New Exceptions to the Anti-Inducement Statute to Promote Access to Care: The PPACA adds new statutory exceptions for certain “charitable and other innocuous programs” and authorizes the Secretary of the Department of Health and Human Services to promulgate additional regulatory exceptions that “promote access to care” and pose “low risk of harm to patients and Federal health care programs.”
New Investigative Powers
The PPACA gives the government new resources and tools to police health care fraud.
- Expanded HHS Subpoena Power: The subpoena power of the Department of Health and Human Services (HHS) is expanded to apply to cases involving allegations that a party is defrauding federal health care programs. The Secretary of HHS may delegate this subpoena power to HHS-OIG.
- Additional Funding to Investigate Health Care Fraud: The PPACA provides more than $300 million over the next ten years to fight fraud and abuse.
- Expanded Use of Recovery Audit Contractors (RACs) to Enforce Fraud and Abuse Laws: The PPACA expands the jurisdiction of the RAC program to include Medicare Part C, Medicare Part D and Medicaid.
Enhanced Penalties for Noncompliance
Increased Criminal Penalties: The PPACA requires that the Federal Sentencing Guidelines be amended to increase sentences for defendants convicted of Federal health care offenses, and adds violations of the AKS and the Federal Food, Drug, and Cosmetic Act (FDCA) to this category of offense.
Significant Expansion of Administrative Penalties: In addition to granting HHS a new subpoena power, the PPACA expands the penalties that HHS may impose for violations of fraud and abuse laws.
- Suspension of Payments: The PPACA authorizes HHS, in consultation with HHS-OIG, to suspend Medicare and Medicaid payments to a provider of services or a supplier “pending an investigation of a credible allegation of fraud,” unless there is good cause not to suspend such payments.

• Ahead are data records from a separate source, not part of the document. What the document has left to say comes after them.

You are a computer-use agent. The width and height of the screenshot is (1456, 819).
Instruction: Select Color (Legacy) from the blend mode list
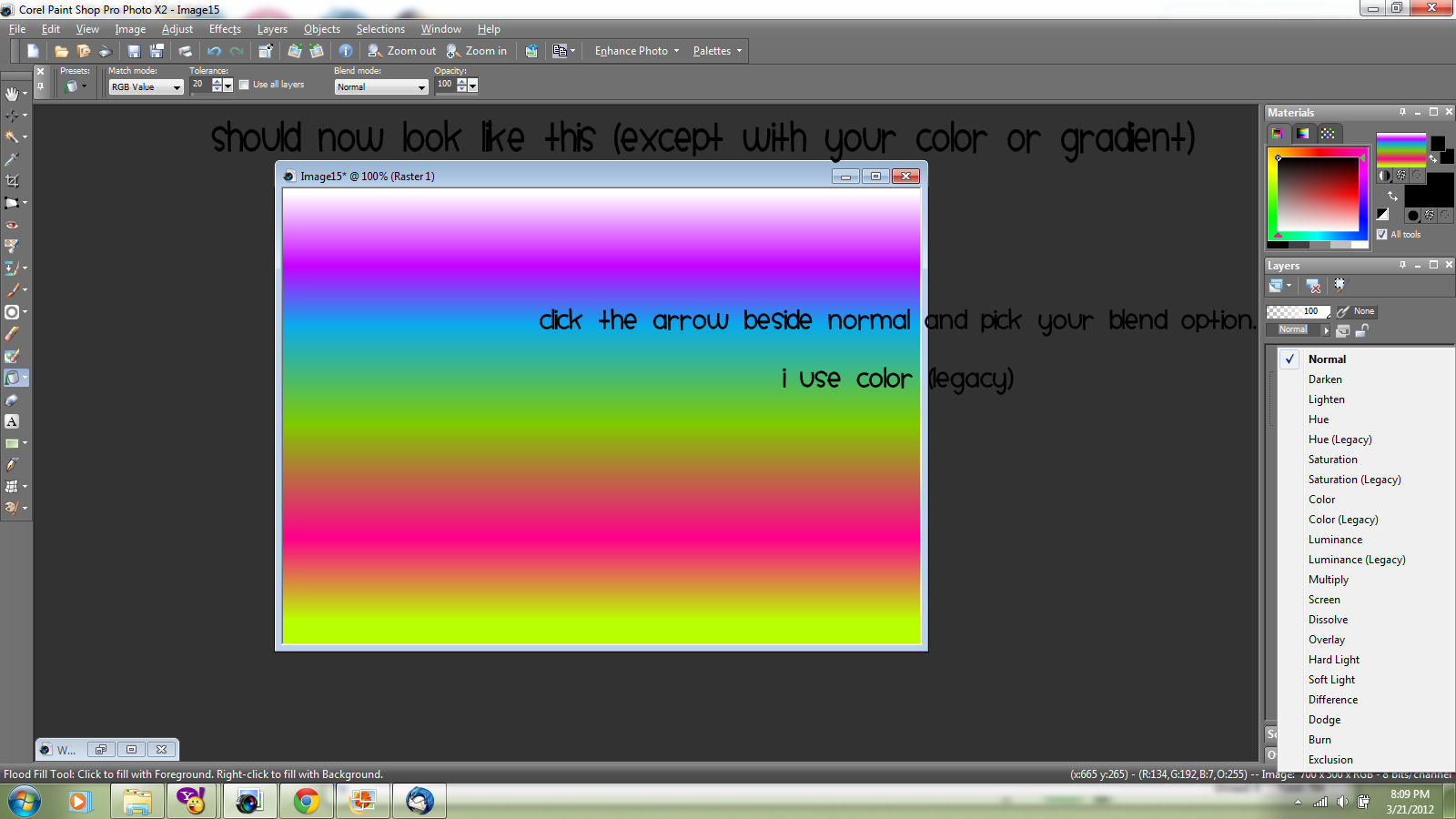point(1343,519)
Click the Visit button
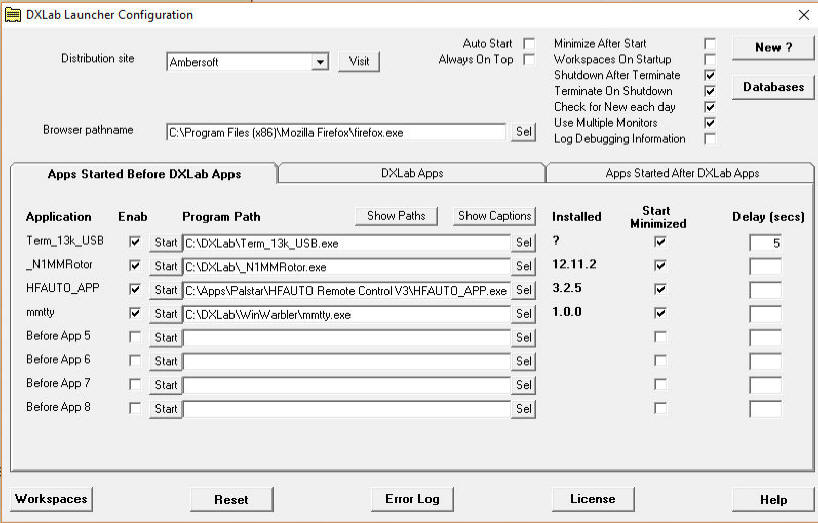Image resolution: width=818 pixels, height=523 pixels. [359, 62]
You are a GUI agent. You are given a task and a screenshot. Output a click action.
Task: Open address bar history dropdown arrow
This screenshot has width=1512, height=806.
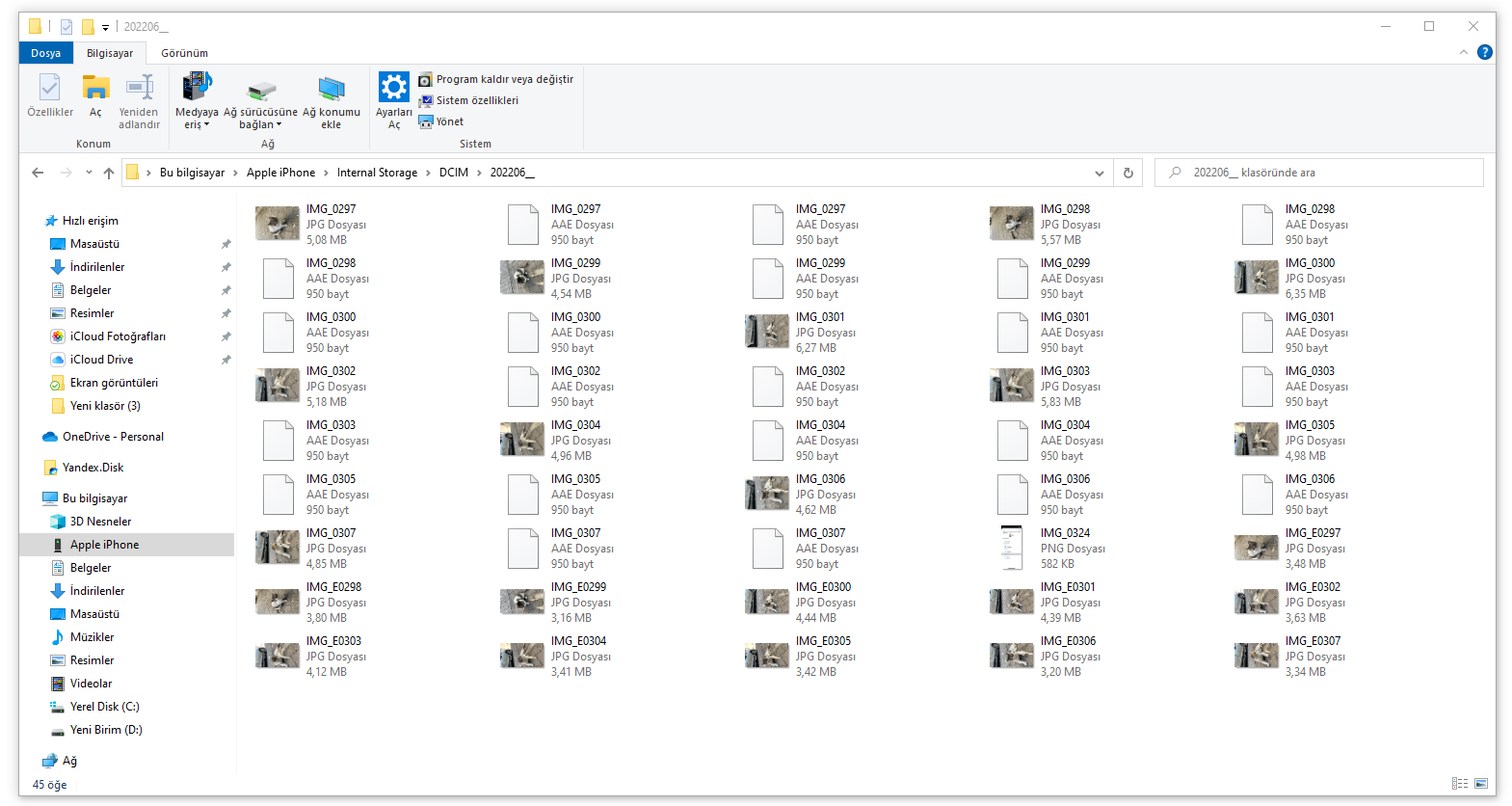click(x=1099, y=173)
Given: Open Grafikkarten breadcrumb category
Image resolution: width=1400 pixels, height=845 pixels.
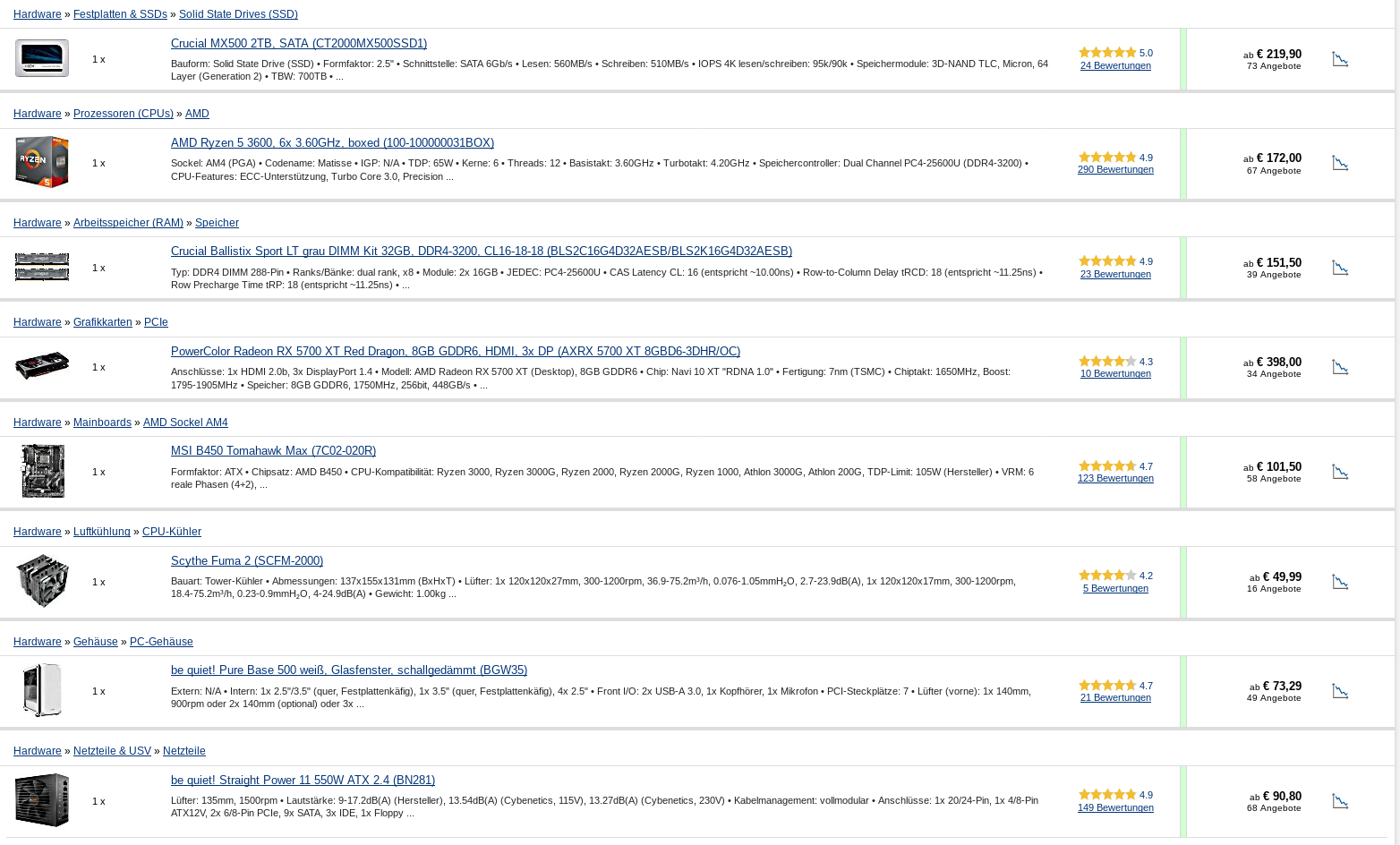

- Expanded Permissive Exclusion: The PPACA gives HHS the authority to exclude any individual or entity that knowingly makes or causes to be made a false statement or omission in an application, agreement, bid or contract to participate or enroll as a provider or supplier under a Federal health care program.
- Expanded Civil Money Penalties (CMPs): The PPACA adds new grounds for imposing CMPs, including the knowing retention of an overpayment, or knowingly making or causing to be made a false statement in an application, bid or contract to participate as a provider or supplier under a Federal health care program.
- Required Medicaid Exclusions: The PPACA requires that state Medicaid agencies exclude any individual or entity that owns, controls, or manages an entity (or that is owned, controlled or managed by an individual or entity) that has unpaid, delinquent overpayments; is suspended, excluded or terminated from Medicaid; or is affiliated with an individual or entity that has been suspended, excluded or terminated from Medicaid.
Mandatory Compliance Program Requirement
The PPACA requires that, as a condition of enrollment in Medicare, Medicaid and CHIP, providers and suppliers establish and maintain compliance programs that satisfy requirements to be established by the Secretary of HHS, in consultation with HHS-OIG. The statute does not provide further guidance on the content or timing of the new requirement.